Henry pouted and said, ‘Fibber. Vinegar strokes.’

There was no guarantee that the man would even leave the club. He seemed pretty comfortable, lording it at the bar. Nor was there any guarantee that if he did leave, Flynn would be able to follow him anywhere of interest or without being sussed. As much as he wanted to confront the guy, he also wanted the other men involved in Boone’s death. That was the problem with life: no guarantees. As Boone had found out. As Flynn had once discovered when he lost the woman he loved. Life was the dealer of a pretty shitty hand sometimes.

The club door opened. Flynn leaned back in the doorway opposite, deep into the shadows. Several customers tumbled out, laughing. But not the man who interested him.

Flynn exhaled. The Glock, silencer fitted, was uncomfortable in his waistband.

A police Land Rover rolled slowly down the street, past the club, past where Flynn stood. Two uniforms on board. He tensed but the officers were more concerned with eyeballing women on the street.

A further stream of customers stumbled into the club exuberantly.

Flynn had been waiting forty-five minutes now.

He did not really have a plan. Yes, he wanted retribution against the men who had killed Boone and destroyed Michelle’s life, and almost killed him in the process. But beyond that he wasn’t certain. Really he wanted to find all the men together, the two who’d survived unscathed, and the one who’d been shot in the arm by Boone. The fourth one, Flynn assumed, had perished in the explosion caused by the bullet being fired into the fuel barrel. Flynn also wanted Aleef, who he was sure, was behind the whole incident, middleman or not.

Three killers, one businessman.

Flynn relived the killing on the quayside, the faces of the gunmen seared into the front of his brain for ever.

And he waited patiently.

He was good at that. Having been a soldier, then a detective, he was accustomed to watching and waiting without getting bored, then leaping into action. It was a learned skill, but one that had been absolutely necessary in the way he’d chosen to live his life.

The club door opened.

Several people surged in front of Flynn along the pavement at that exact moment, obscuring his view. He did not want to break cover, but he caught a glimpse of the one man who came out of the door, then turned quickly left, then left again into the narrow alleyway that ran along the gable end of the club building.

A single figure. A big guy. That was all he saw. It was enough. It was the man.

Both detectives slouched well down in their seats, so their shapes could not be seen, other than by close scrutiny.

Rik muttered, ‘So what, he’s been for a quickie.’

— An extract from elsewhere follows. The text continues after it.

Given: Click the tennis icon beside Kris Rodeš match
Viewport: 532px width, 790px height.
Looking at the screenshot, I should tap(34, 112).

‘Yeah, well, let’s put the shit up him.’

Looking back by using the door mirror, Henry spotted a figure walking towards them in the distance. The figure — it was a man — stopped on the footpath. Henry could not make out any of his features using the mirror, so he looked over his right shoulder between the seats. The man had stopped next to the unmarked police car, a Vauxhall Astra, then took a step sideways so he was standing behind the vehicle.

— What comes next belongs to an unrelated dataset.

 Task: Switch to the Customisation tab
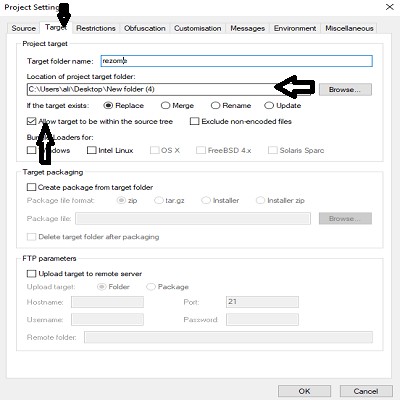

Rik, too, had turned to look over his shoulder. His head and Henry’s were side by side, ear to ear.

It was impossible to ID the person, but the assumption they both made was that it was PC Driver returning to his car, having been rudely interrupted by comms and the fake summons to go and see the DI who was waiting for him at Poulton nick.

The hatchback of the Vauxhall opened and the man bent down out of sight behind it, obscuring him and what he was actually doing.

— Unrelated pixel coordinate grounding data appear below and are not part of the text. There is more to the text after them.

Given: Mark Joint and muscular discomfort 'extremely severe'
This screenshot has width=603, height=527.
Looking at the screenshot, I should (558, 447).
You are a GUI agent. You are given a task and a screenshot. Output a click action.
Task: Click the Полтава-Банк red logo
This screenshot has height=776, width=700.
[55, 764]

‘What’s he up to?’ Henry whispered.

‘Can’t tell.’

The hatchback closed with a thud. The figure got into the car. They heard the engine start up. The headlights came on and the car pulled out from between the other parked cars.

‘Get down,’ Henry said.

He and Rik quickly slid low into their seats, their heads under the level of the windows. The Astra zoomed quickly past them, up to the next junction, and turned left without stopping, heading away from Blackpool.

Rik fired up the Nissan, waited for the Astra to go out of sight, then set off without lights up to the junction and turned left, when he flicked on his sidelights and saw the Astra was now well ahead of them on the otherwise quiet road.

Henry sat up, flicking his fingers at Rik in a ‘Gimme’ gesture and said, ‘PR, please.’ Rik handed the radio across, which was still tuned into Northern division’s channel.

‘Superintendent Christie to PC Driver at Poulton, receiving?’

There was a pause. The brake lights flashed on the Astra for a split second. Then, ‘Receiving.’

‘I’m at Poulton awaiting your arrival with the DI. Do you have a current location and ETA?’

Again a pause. ‘Amounderness Way, Fleetwood. ETA, five minutes.’

‘Roger that.’

‘Can you tell me what it’s about boss?’ Driver asked.

‘Nothing to worry about,’ Henry assured him. Then he said, ‘Superintendent Christie to the Poulton section mobile currently driving the plain Astra on Garstang Road towards Poulton, give me a call.’

This time the pause stretched to complete silence, but the Astra sped up noticeably. Henry repeated the message and added, ‘Please pull in, I want to talk to you.’

Rik had responded to the Astra’s turn of speed with a mirrored surge from the Nissan which, worryingly, left a dirty black cloud of exhaust fumes behind. The Astra did not stop.

Henry said into the PR, ‘Please pull in now. We are behind you.’

Still no response, so Henry called up Lancaster comms who had obviously been listening. ‘Detective Superintendent Christie to Lancaster, please ask the patrol in the Poulton Astra to pull in now. I need a word.’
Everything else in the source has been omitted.